Süßes oder saures – an vielen Haustüren war das nur ein harmloser Halloween-Spaß. Die Hamburger Polizei aber hatte alle Hände voll zu tun mit randalierenden Jugendlichen, die in mehreren Stadtteilen auch Beamtinnen und Beamte angriffen.

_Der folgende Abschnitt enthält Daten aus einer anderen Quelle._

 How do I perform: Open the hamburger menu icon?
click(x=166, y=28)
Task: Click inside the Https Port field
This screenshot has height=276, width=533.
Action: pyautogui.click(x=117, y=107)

Immer wieder flogen Eier, Böller und auch Steine, wenn die Polizei größere Gruppen auflösen wollte, zum Beispiel in Harburg, wo sich 150 Jugendliche trafen. Dort kam es auch zu kleineren Brandstiftungen und Dixie-Klos wurden umgekippt.

In Allermöhe erteilten die Beamten gleich am frühen Montagabend diverse Platzverweise und forderten die Jugendlichen auf, wieder nach Hause zu gehen. In Horn wurden reihenweise Mülleimer angezündet. Auch Häuser und vorbeifahrende Autos wurden vielerorts mit Eiern beworfen.

Am Niendorfer Gehege kam es zu einem Polizeieinsatz, weil Jugendliche mit täuschend echt aussehenden Schusswaffen und Schlagstöcken hantierten. Angeblich wollten sie ein Video drehen. Erst gegen 22 Uhr wurde es langsam ruhiger auf den Straßen. Im Laufe des Tages will die Polizei Bilanz ziehen, nach einer chaotischen Halloween-Nacht mit zahlreichen Einsätzen.